Para diagnosticar la tendinitis de cadera, los médicos suelen hacer estas evaluaciones, pruebas y procedimientos:
- Historia clínica: El médico le preguntará sobre sus síntomas, lesiones previas y su historia médica.
- Examen físico: El médico le examinará la cadera y buscará señales de dolor al tacto, hinchazón o movilidad limitada. También puede observar su forma de caminar (marcha) y revisar si hay debilidad muscular.
- Pruebas de imagen: Las pruebas más usadas para diagnosticar la tendinitis de cadera son las radiografías y la resonancia magnética (RM). Las radiografías ayudan a descartar otros problemas y a evaluar los huesos de la cadera. La resonancia magnética muestra imágenes detalladas de los tejidos blandos, como los tendones. Así, el médico puede ver si hay inflamación o daño.
Para determinar la etapa o gravedad de la tendinitis de cadera, pueden hacer pruebas adicionales:
- Ultrasonido (ecografía): Esta prueba de imagen usa ondas de sonido para crear imágenes en tiempo real de los tendones y las estructuras cercanas. Ayuda a evaluar qué tanto hay de inflamación o si hay desgarros en los tendones.
- Electromiografía (EMG): La electromiografía mide la actividad eléctrica en los músculos alrededor de la articulación de la cadera. Puede ayudar a detectar si hay participación de los nervios o problemas en los músculos que contribuyan a la tendinitis de cadera.
Recuerde: estas son descripciones generales de las evaluaciones, pruebas y procedimientos para diagnosticar y evaluar la tendinitis de cadera. El enfoque específico puede variar según su situación. Siempre consulte con su profesional de salud para recibir consejos personalizados.

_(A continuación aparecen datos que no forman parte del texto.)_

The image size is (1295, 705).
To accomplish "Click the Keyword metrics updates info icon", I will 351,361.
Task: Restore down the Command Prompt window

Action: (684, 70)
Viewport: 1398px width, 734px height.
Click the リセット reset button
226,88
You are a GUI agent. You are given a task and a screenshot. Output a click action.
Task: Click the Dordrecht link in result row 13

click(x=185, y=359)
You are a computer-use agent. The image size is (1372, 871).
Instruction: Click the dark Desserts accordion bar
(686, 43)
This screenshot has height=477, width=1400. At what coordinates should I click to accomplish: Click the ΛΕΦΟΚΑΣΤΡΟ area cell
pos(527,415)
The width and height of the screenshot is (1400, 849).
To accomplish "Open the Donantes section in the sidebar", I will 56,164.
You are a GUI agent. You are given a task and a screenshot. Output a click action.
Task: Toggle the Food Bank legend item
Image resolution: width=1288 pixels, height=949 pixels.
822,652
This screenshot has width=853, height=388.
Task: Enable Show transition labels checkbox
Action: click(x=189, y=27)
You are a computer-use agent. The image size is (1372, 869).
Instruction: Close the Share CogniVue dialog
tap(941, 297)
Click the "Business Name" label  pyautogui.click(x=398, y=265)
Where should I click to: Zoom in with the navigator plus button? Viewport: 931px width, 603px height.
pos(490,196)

Los objetivos del tratamiento de la tendinitis (inflamación del tendón) de la cadera son aliviar el dolor, reducir la inflamación, favorecer la curación y prevenir más lesiones. Estos son los tipos de tratamiento y cómo ayudan:
- Medicamentos: Los analgésicos de venta libre, como el acetaminofén (paracetamol) o los antiinflamatorios no esteroideos (AINE), como ibuprofeno o naproxeno, pueden ayudar a controlar el dolor y bajar la inflamación. Estas medicinas bloquean sustancias del cuerpo que causan dolor e hinchazón. Sin embargo, es importante que consulte con un profesional de la salud antes de tomar cualquier medicamento.
- Terapias: La fisioterapia (terapia física) puede ayudar en la tendinitis de cadera. Incluye ejercicios y estiramientos para mejorar la fuerza, la flexibilidad y la movilidad de la cadera. La fisioterapia también corrige desequilibrios musculares que pueden causar o empeorar la tendinitis.
- Procedimientos terapéuticos: En casos más graves de tendinitis de cadera, se pueden recomendar inyecciones de corticoides (corticosteroides). Estas inyecciones llevan un medicamento antiinflamatorio directo al área afectada y dan alivio temporal del dolor y la inflamación.
- Cambios en el estilo de vida: Hacer ciertos cambios puede ayudar. Incluye evitar actividades que empeoran los síntomas, usar buena postura y técnica del cuerpo durante la actividad física, e incluir descansos para permitir que el tendón sane.
Recuerde: es esencial consultar con un profesional de la salud para un diagnóstico preciso y un plan de tratamiento personal. Esta persona puede guiarle sobre las opciones más adecuadas para su caso.
La dosis de los medicamentos puede variar por muchos factores. Hable con su profesional de la salud sobre la dosis adecuada para usted. Pueden ocurrir otros efectos secundarios. Hable con su profesional de la salud o lea la información que viene con su medicamento para conocer más sobre los efectos secundarios.